[Start Text]
You see for me, watching Halo: Legends is like eating a bowl of ice cream. It’s on the TV, so its passive entertainment, it’s about an IP I’m a huge fan off, so I get the connection there, and yet it’s light on story so it doesn’t require me to think too much. It’s the same with movies that are based on anime shows – comfort fan service. Anyway, even though no-one cares, here’s a deconstruction of the individual parts of Halo: Legends, and what they mean to me as a fan:

Origins I & II – Probably the most disappointing bit of the DVD, which is annoying as it’s right at the beginning as well, this two-parter manages to show a hell of a lot without actually telling you anything. It’s almost a direct mirror of the origins two-parter from the Animatrix, except the Animatrix showed you stuff you didn’t already know. This origins story though, whilst be alright for the first half as you get to see some interpretations about Forerunner culture and some visualisations on their fight with the Flood, doesn’t really offer up anything new. The second half just kind of sprints through ‘Human History’ and summarises the events of the Halo games, which as someone who has played all of the Halo games isn’t really something I actually needed.

I suppose you could argue it’s to help new people acclimatise themselves to the universe, but then it doesn’t really do a good job of explaining the specific events of the games, only really that stuff happened, which they could have gotten from reading a blurb. Still, it’s watchable and in no ways a deal breaker, just don’t expect anything interesting from it (apart from some cryptic clues that may or may not (have) be(en) incredibly early Halo 4 references.

The Duel – The only short which is purely Covenant focus, this is basically a look into what Elite (Sanghelii) culture is like, which is to say they are basically the ‘brothers from another mother’ of the Japanese. The ‘main’ character is a respected General within the Elite society who holds the rank of ‘Arbiter’. What significance this rank used to have isn’t really explained much, but by the end of the whole thing you get to see how the rank of ‘Arbiter’ became what it was when it was introduced in Halo 2.

It’s interesting, and I like what they did with the art style, although personally I think they humanised the Elites too much (which was probably done for the sake of accessibility and ease of creation), plus, a little Epilogue would have been nice, but I guess you’re meant to take cues from Halo 2 as to what happened next.
[End Text]
**What to produce:**
Pick up the Halo: Legends review above after its last sentence and keep writing it in the same voice.
[Start Provided material]
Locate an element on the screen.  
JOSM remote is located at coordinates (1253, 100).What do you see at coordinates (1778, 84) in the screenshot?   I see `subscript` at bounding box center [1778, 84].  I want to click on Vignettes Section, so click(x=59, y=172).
[End Provided material]
**Exercise answer:**
Homecoming -Probably my favourite of the whole compilation, this one centres around a female Spartan called Daisy who’s trying to help a squad of marines evacuate from a planet under heavy attack from the Covenant. During the retreat though, she starts having flashbacks to what happened during her time in the Spartan program. Seven years in to her training, her and four others run away from the facility on Reach and try to get home to their families, only to find the clones living there in their place (something which is established in the Fall of Reach novel).

My favourite bit about this short is what happens at the end (Spoiler incoming): Daisy unfortunately dies during the evacuation, but at the very end the Master Chief can be seen standing over her body and laying her to rest properly. What I like about this is that it cements the ‘image’ of the Chief that much more – both as a bit of a legendary figure who’s beyond what grunts, will see in an average day, but also (as the EU has established) as the leader of all of the Spartan II’s. They’re all his soldiers, and despite being rather emotionless at times he does deep down care for all of them, and you can almost feel his regret as another one dies.

Interestingly enough the former is something that Neill Blomkamp was going to play with in the movie adaptation. Can’t believe that still isn’t being made (read an interesting article about it though, but sadly I don’t have the link).

Prototype – Second favourite alongside The Babysitter, Prototype doesn’t really deal with anything that’s already been established, but is a nice little redemption story. A marine sergeant, nicknamed ‘Ghost’ because he has as much emotion as an emotionally deprived peanut, is tasked with destroying an experimental weapons factory on a planet being evacuated because, surprise surprise, it’s under heavy Covenant attack (I’m sensing a pattern here). His squad isn’t too happy about it because not only are they the last ones to leave, but Ghost is also infamous for getting his last platoon completely wiped out.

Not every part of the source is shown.